Daß der Bürgermeister dann auch recht schnell das Weite sucht, stört kaum einen Anwesenden. Auch nicht Alfred Zips. Er hat die Veranstaltung organisiert, den Kontakt zu Drucker hergestellt und auch James Bacque eingeladen. Bacque hatte als einer der ersten über die Rheinwiesenlager geschrieben. Zips ist zufrieden. „Was hier passiert, ist eine Sensation!“ Der schneidige ehemalige Berufssoldat der Bundeswehr hat lange auf diesen Tag hingearbeitet. Ihm geht es nicht um Schuld und Anklage. Er will versöhnen.

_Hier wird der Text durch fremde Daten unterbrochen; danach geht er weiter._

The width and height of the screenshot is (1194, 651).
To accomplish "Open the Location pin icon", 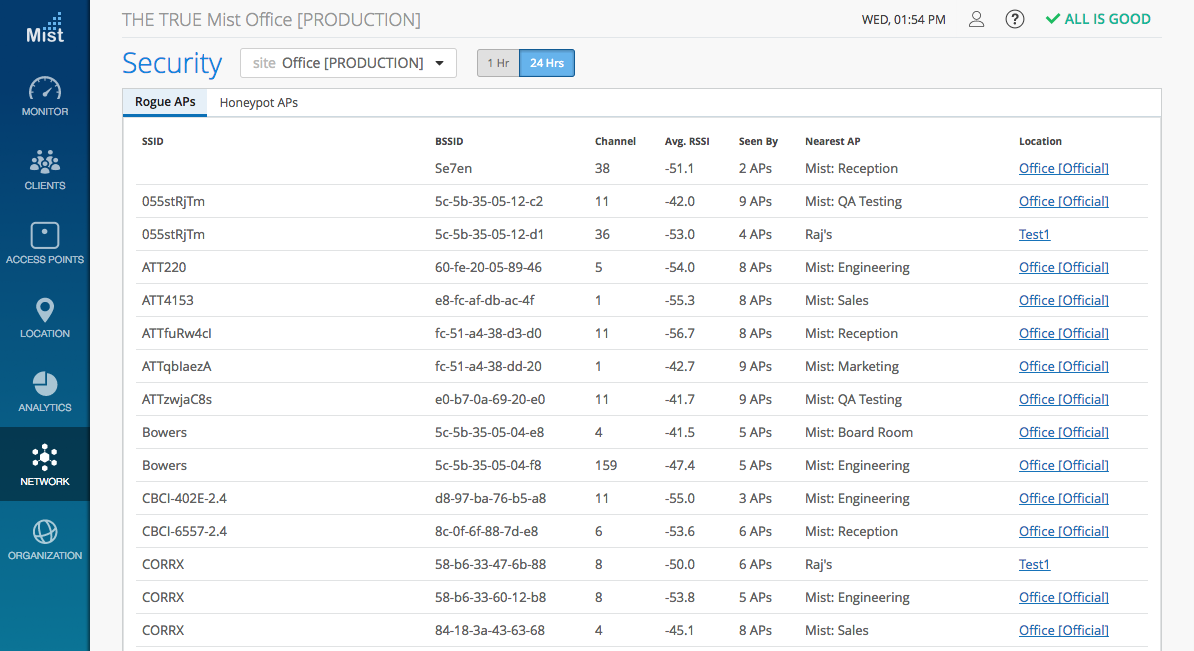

Die Veteranen mit den ehemaligen Besatzern und auch mit ihrer eigenen Vergangenheit. Es ist ihm gelungen. Nach all den Leiden, den Millionen Toten, den von allen Staaten begangenen Verbrechen fallen die ehemaligen Kriegsgefangenen Drucker in die Arme. Am Ende ihres Lebens eine Anerkennung ihres Schicksals.

Rheinberg im Juni 2012: Endlich eine Entschuldigung.

 

Rheinwiesenlager

Nach der Kapitulation der Wehrmacht im Mai 1945 gerieten Millionen deutscher Soldaten in amerikanische, britische, sowjetische und französische Kriegsgefangenschaft. In der Folge richteten die Amerikaner entlang des Rheins 17 provisorische Kriegsgefangenenlager, die sogenannten „Rheinwiesenlager“, ein. Die Wehrmachtssoldaten erhielten nicht den Status eines „Kriegsgefangenen“, sondern wurden als „entwaffnete feindliche Streitkräfte“ bezeichnet. Grundlegende Rechte wurden den Gefangenen dadurch verwehrt. Auch das Internationale Rote Kreuz erhielt keinen Zugang. Die Gefangenen wurden nur unzureichend ernährt und mußten Erdlöcher als Schlafplatz nutzen. Aufgrund fehlender medizinischer Versorgung und anhaltender Regenfälle breiteten sich schnell Krankheiten wie Ruhr und Cholera aus. Bis zur Auflösung der Lager im September 1945 starben zehntausende deutsche Soldaten an Unterernährung und Krankheiten.